Collected data entries
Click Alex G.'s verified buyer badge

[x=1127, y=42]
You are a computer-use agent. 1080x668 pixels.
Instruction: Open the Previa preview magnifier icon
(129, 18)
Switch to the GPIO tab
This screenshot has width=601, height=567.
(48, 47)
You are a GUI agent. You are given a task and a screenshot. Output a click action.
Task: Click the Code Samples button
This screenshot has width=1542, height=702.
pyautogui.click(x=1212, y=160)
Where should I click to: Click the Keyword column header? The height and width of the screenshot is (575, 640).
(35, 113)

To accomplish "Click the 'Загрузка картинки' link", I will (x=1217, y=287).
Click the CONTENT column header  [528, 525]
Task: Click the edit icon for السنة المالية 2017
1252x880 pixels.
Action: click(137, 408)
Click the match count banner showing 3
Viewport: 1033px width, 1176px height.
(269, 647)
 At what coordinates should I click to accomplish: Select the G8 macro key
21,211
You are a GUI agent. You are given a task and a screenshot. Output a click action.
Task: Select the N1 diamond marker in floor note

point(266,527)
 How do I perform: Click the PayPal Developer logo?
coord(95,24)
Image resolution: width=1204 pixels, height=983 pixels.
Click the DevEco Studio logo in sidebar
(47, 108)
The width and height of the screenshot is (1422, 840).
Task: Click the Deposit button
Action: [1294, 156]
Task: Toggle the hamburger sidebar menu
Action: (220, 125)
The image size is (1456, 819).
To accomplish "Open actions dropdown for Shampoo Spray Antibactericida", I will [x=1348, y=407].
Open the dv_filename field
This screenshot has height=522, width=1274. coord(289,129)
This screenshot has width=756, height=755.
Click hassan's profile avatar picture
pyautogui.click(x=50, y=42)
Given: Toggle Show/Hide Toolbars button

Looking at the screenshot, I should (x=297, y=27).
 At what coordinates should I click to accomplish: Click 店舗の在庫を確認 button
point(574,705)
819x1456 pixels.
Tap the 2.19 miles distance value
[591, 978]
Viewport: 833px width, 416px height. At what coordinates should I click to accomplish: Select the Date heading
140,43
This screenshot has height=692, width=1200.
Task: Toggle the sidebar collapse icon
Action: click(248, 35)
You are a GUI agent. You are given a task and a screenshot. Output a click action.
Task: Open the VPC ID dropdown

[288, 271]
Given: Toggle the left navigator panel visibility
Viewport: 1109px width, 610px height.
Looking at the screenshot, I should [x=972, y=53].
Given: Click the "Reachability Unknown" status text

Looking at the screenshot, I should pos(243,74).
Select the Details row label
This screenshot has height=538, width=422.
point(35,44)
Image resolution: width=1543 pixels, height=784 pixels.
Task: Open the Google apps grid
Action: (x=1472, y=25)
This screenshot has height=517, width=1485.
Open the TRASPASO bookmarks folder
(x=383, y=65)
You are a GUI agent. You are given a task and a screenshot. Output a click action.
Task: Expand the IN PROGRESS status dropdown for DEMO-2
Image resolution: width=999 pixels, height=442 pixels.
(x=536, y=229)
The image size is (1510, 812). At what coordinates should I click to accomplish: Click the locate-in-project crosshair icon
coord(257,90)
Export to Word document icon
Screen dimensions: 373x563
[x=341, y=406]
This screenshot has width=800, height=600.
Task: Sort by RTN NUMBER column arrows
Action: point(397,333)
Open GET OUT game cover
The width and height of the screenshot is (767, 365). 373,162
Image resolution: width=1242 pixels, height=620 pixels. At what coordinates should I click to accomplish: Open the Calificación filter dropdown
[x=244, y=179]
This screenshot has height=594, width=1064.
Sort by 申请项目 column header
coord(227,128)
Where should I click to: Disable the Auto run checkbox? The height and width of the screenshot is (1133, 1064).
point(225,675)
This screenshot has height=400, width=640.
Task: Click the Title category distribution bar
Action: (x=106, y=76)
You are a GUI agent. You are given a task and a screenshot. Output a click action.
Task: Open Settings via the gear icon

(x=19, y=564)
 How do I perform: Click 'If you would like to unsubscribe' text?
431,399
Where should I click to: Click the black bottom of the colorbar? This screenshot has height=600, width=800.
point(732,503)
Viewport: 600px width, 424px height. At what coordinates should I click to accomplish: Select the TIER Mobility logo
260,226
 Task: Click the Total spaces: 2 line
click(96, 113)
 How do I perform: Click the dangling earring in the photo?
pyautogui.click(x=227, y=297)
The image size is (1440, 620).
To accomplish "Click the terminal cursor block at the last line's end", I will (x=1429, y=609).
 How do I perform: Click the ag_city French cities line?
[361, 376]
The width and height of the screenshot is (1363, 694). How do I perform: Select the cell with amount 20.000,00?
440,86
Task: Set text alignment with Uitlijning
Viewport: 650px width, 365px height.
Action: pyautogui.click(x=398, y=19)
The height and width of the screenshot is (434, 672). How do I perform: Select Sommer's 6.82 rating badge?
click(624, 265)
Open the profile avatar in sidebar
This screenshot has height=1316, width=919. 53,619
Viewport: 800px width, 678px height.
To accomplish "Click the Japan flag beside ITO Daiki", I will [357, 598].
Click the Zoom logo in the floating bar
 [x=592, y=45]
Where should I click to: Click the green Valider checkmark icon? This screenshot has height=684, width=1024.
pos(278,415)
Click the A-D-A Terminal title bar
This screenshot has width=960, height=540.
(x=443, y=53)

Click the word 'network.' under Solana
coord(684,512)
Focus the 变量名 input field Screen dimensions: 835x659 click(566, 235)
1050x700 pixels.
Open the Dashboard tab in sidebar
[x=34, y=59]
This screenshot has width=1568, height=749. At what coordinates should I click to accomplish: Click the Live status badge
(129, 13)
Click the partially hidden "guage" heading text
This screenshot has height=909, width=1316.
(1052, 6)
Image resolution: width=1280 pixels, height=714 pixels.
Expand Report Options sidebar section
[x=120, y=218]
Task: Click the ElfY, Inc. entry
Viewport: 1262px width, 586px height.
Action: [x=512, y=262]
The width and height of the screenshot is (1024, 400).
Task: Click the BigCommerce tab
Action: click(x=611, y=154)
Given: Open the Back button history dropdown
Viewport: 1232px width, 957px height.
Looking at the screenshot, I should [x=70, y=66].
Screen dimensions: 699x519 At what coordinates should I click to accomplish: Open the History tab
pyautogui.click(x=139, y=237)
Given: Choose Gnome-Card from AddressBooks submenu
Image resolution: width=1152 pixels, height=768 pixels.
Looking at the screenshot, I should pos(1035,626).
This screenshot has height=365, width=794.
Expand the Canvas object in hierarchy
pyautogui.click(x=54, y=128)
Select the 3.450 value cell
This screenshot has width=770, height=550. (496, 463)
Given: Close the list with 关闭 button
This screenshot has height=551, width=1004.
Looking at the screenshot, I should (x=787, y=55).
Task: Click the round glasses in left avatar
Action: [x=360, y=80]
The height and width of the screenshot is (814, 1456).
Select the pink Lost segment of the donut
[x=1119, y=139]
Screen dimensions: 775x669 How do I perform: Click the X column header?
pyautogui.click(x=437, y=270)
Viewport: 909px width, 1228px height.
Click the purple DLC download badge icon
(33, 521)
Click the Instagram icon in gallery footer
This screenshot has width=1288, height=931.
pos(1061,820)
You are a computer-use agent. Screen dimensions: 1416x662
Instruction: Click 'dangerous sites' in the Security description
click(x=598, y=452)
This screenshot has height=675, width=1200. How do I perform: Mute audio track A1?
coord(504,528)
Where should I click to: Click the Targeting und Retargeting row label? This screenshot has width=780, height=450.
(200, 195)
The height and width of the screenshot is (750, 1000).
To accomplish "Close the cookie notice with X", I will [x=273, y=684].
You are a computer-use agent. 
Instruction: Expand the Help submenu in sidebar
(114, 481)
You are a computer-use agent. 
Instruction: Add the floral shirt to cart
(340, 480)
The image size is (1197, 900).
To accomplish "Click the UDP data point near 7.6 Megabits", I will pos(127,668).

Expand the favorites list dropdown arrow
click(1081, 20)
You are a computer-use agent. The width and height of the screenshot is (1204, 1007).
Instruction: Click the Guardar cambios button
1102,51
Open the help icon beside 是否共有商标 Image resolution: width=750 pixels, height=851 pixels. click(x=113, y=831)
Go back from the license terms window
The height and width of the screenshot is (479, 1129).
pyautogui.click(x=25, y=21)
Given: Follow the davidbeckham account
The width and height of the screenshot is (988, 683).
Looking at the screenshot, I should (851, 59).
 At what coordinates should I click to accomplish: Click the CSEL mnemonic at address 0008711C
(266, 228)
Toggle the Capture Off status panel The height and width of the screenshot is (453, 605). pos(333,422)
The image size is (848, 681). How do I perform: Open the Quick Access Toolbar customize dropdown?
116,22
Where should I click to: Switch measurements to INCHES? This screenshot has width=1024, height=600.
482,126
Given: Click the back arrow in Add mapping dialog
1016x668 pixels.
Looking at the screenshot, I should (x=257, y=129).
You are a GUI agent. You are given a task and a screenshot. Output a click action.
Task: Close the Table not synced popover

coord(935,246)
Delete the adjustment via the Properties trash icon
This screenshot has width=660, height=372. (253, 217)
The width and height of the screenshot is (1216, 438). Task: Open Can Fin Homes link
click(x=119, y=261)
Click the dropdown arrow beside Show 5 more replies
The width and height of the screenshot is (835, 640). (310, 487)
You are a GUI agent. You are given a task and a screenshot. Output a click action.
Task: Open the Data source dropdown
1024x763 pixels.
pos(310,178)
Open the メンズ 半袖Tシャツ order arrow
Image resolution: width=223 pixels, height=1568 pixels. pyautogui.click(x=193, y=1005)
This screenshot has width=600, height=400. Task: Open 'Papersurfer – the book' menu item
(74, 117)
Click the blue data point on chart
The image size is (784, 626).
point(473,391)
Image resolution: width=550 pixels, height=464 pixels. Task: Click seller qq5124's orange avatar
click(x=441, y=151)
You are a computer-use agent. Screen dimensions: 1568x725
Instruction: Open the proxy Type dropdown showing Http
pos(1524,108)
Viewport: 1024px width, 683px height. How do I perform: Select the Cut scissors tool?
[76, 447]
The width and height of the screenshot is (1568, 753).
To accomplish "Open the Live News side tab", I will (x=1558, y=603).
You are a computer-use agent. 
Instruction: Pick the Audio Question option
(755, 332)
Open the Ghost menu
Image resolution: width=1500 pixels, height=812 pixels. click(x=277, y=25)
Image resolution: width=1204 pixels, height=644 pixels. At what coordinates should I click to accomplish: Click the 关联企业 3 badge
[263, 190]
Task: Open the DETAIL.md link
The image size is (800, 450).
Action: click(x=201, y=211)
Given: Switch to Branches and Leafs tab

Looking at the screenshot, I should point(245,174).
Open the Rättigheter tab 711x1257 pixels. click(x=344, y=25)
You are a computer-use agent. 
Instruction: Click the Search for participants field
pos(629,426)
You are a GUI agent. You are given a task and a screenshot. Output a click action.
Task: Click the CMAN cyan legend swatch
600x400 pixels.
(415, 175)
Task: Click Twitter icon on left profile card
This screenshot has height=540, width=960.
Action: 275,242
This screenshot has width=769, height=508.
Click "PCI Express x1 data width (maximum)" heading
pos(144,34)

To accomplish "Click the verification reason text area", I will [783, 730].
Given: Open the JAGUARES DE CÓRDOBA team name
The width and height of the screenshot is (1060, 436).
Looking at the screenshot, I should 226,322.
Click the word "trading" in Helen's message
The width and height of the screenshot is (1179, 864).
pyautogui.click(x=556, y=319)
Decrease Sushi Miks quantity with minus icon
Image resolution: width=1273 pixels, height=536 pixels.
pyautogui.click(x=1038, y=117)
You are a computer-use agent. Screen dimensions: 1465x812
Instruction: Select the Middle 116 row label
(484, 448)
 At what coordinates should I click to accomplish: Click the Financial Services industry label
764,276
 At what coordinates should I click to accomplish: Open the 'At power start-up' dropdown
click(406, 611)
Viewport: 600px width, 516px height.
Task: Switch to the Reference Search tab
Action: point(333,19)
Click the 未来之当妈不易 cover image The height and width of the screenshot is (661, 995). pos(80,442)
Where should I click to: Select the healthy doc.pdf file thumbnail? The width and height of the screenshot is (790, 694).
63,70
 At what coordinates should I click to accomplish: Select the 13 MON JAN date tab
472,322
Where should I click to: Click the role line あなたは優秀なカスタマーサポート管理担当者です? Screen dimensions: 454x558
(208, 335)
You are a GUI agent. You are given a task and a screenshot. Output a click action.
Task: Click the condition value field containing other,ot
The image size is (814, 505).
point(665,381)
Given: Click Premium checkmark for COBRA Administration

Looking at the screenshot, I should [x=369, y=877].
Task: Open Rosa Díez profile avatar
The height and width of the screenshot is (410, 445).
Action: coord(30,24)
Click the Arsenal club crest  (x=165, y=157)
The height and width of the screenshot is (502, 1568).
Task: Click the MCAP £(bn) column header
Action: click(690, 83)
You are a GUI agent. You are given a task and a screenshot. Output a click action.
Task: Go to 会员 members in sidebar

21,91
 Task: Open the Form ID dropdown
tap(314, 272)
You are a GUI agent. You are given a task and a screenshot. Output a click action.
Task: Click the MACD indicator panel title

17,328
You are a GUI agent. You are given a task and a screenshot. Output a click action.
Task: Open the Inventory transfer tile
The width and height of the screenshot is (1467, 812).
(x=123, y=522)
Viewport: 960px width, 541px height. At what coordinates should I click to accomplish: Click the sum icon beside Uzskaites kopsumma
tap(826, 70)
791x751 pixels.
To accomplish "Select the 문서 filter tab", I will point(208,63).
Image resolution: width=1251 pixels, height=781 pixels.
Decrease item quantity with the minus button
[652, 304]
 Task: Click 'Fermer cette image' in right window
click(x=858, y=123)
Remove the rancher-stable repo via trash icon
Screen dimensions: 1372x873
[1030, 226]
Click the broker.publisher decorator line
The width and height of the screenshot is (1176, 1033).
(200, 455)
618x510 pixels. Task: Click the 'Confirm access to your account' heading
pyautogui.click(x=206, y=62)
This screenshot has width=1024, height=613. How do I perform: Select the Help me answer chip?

Task description:
Could you set down, exactly as written, the lines above between the one holding "Open the Rättigheter" and the one holding "This screenshot has width=769, height=508.", inclusive, and nothing more?

Result of this exercise:
Open the Rättigheter tab 711x1257 pixels. click(x=344, y=25)
You are a computer-use agent. 
Instruction: Click the Search for participants field
pos(629,426)
You are a GUI agent. You are given a task and a screenshot. Output a click action.
Task: Click the CMAN cyan legend swatch
600x400 pixels.
(415, 175)
Task: Click Twitter icon on left profile card
This screenshot has height=540, width=960.
Action: 275,242
This screenshot has width=769, height=508.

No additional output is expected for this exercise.